◆ **Extracted material**
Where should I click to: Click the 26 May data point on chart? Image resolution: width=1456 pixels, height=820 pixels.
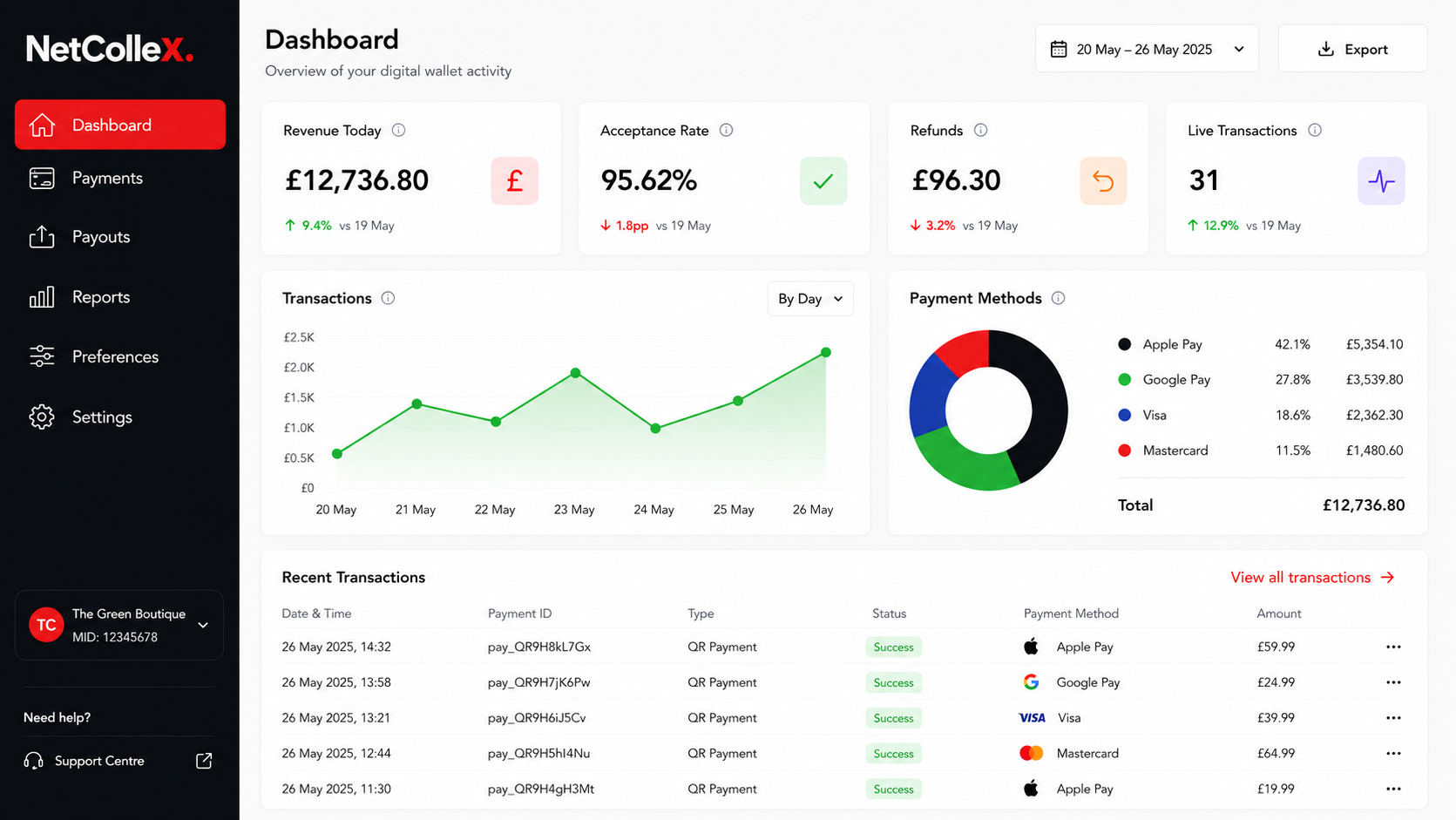(x=826, y=352)
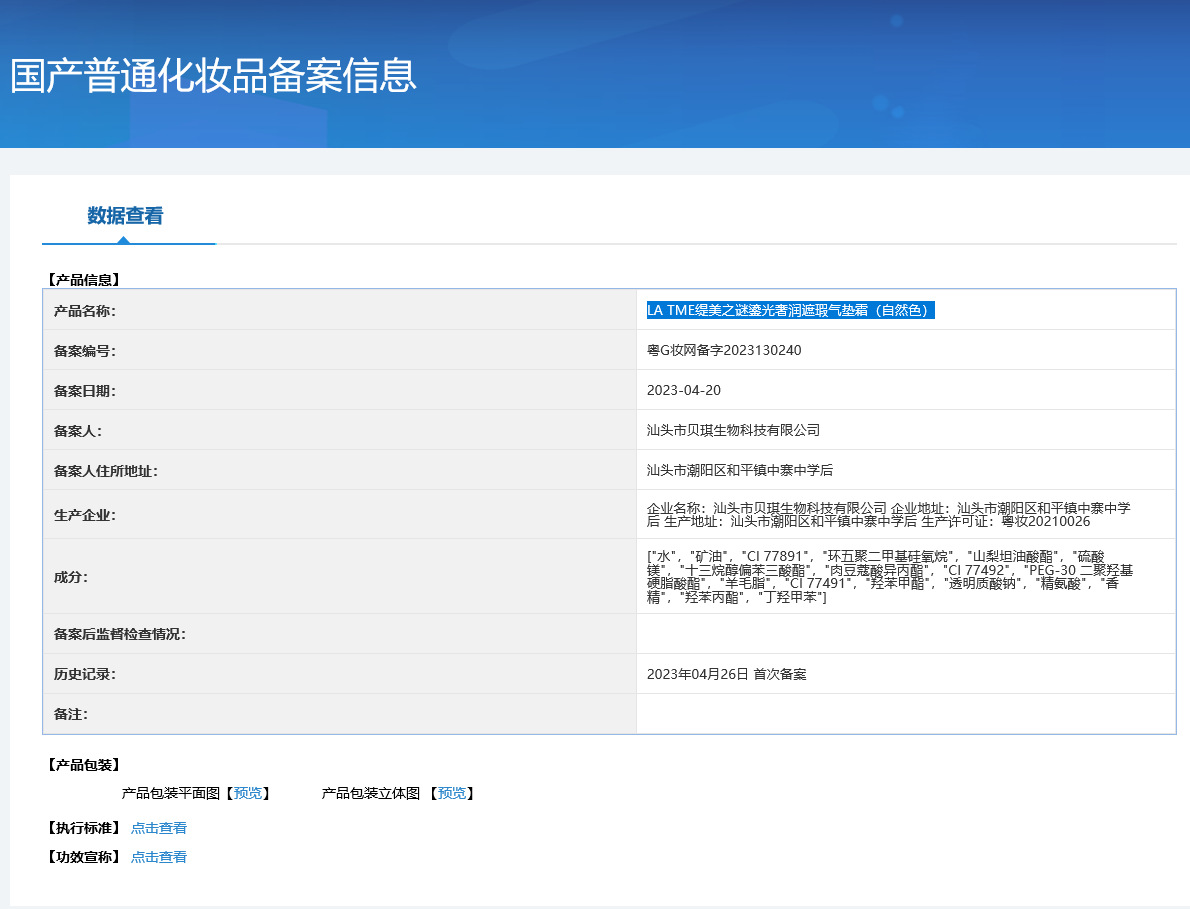Screen dimensions: 1190x909
Task: Click the 成分 ingredients list text
Action: coord(888,576)
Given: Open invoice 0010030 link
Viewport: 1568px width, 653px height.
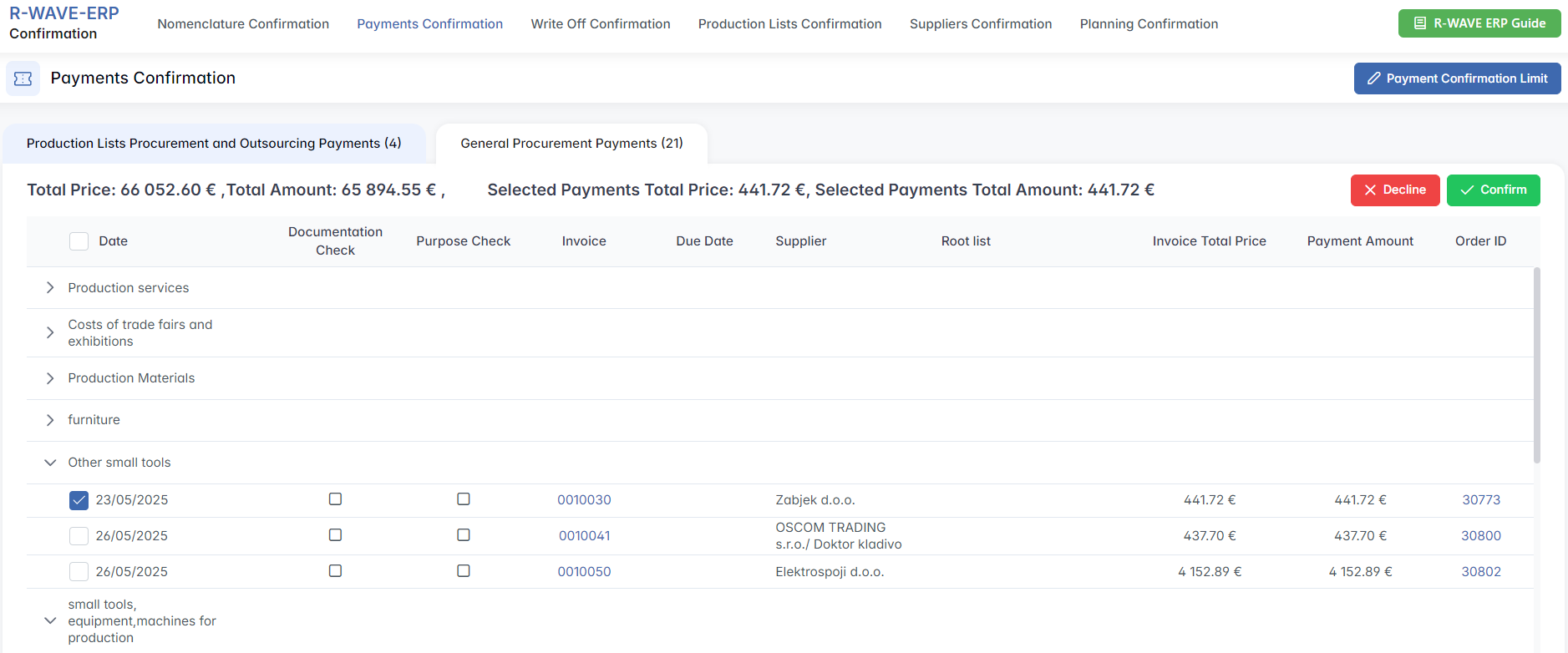Looking at the screenshot, I should (584, 500).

◆ **Exercise prompt**
Omit the pictures, then output the rest of the listing exactly.

◆ **Written answer**
Where should I click to: Click the 26 May data point on chart? Image resolution: width=1456 pixels, height=820 pixels.
(x=826, y=352)
Screen dimensions: 1190x909
Task: Click the 成分 ingredients list text
Action: coord(888,576)
Given: Open invoice 0010030 link
Viewport: 1568px width, 653px height.
Looking at the screenshot, I should (584, 500).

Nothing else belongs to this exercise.